Inflammation of the aorta

Syphilitic aortitis is inflammation of the aorta associated with the tertiary stage of syphilis infection. SA begins as inflammation of the outermost layer of the blood vessel, including the blood vessels that supply the aorta itself with blood, the vasa vasorum. As SA worsens, the vasa vasorum undergo hyperplastic thickening of their walls thereby restricting blood flow and causing ischemia of the outer two-thirds of the aortic wall. Starved for oxygen and nutrients, elastic fibers become patchy and smooth muscle cells die. If the disease progresses, syphilitic aortitis leads to an aortic aneurysm. Overall, tertiary syphilis is a rare cause of aortic aneurysms. Syphilitic aortitis has become rare in the developed world with the advent of penicillin treatments after World War II.

==Signs and symptoms==
The infection often has no symptoms until the patient develops an aneurysm because of the aortic dilatation. The disease is often discovered after a routine checkup of the heart and aorta. Although easily overlooked, other symptoms of tertiary syphilis might appear such as gummas and symptoms of neurosyphilis (headache, stiff neck, gait abnormality, dementia etc.). Additionally, in rare cases, chest pain and shortness of breath might appear as a result of the damage of the aorta and heart valve.

- _Provided material_

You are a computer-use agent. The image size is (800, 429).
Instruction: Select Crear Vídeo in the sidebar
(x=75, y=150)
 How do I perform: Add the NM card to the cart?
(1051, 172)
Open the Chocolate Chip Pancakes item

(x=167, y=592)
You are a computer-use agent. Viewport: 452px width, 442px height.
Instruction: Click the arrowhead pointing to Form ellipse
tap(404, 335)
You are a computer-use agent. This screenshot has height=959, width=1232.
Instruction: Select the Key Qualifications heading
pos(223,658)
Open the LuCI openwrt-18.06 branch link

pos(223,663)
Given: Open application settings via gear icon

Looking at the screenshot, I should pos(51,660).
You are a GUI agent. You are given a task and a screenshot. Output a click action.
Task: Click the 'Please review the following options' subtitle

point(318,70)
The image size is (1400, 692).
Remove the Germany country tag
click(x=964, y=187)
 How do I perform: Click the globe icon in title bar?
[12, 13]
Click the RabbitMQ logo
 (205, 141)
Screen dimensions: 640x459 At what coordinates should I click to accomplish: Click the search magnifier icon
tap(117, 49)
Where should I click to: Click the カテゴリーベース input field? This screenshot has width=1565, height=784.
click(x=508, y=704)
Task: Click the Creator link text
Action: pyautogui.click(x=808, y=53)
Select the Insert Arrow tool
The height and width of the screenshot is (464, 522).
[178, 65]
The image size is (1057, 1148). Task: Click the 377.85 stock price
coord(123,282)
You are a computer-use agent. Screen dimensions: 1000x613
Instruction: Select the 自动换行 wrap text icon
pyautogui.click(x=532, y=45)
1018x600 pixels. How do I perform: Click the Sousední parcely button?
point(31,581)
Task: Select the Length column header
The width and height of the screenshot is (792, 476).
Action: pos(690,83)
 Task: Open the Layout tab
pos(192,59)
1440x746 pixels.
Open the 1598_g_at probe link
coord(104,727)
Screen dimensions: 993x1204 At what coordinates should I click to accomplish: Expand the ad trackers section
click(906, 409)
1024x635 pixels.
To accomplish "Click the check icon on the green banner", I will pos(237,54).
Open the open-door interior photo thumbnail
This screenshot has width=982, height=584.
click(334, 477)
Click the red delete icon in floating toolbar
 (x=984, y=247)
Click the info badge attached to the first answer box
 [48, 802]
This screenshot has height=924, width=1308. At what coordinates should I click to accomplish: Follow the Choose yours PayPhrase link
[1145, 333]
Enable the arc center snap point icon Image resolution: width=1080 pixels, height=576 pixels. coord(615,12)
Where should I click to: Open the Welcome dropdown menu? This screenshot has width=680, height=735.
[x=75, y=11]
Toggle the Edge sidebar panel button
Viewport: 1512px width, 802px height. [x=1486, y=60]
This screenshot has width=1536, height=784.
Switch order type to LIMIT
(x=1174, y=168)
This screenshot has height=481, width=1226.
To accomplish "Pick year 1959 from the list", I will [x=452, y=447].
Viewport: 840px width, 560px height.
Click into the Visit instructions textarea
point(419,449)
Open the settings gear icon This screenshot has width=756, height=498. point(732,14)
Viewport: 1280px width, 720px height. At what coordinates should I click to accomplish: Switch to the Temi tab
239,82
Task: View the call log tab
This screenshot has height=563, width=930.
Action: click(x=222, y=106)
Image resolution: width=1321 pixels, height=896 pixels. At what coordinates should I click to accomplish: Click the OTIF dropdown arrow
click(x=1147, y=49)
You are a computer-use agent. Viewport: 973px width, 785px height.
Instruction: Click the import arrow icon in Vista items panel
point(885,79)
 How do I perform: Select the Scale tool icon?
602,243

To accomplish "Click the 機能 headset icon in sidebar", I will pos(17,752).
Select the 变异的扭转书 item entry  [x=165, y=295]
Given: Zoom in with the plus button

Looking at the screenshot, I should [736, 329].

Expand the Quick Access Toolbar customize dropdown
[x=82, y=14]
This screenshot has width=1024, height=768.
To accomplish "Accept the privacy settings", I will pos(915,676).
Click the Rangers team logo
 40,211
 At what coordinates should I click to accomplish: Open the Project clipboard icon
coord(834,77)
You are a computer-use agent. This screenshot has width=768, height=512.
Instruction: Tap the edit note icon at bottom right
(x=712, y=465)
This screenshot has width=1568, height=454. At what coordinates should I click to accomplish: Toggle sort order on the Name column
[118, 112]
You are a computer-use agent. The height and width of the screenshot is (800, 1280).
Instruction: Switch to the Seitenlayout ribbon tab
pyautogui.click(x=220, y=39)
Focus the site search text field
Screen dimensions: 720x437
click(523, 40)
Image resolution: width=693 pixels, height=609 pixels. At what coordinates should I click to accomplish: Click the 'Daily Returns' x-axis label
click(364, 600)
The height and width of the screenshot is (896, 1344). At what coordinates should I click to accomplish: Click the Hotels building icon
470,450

- _What you will do_
Answer these questions from the passage on syphilitic aortitis:
(a) In which layer of the blood vessel does syphilitic aortitis begin as inflammation?
(b) After the advent of which treatments did the disease become rare in the developed world?
(c) Which symptoms of neurosyphilis does the passage list?

- _Reply to the task_
(a) It begins in the outermost layer, including the vasa vasorum, the vessels that supply the aorta itself with blood.
(b) Penicillin treatments after World War II.
(c) Headache, stiff neck, gait abnormality and dementia.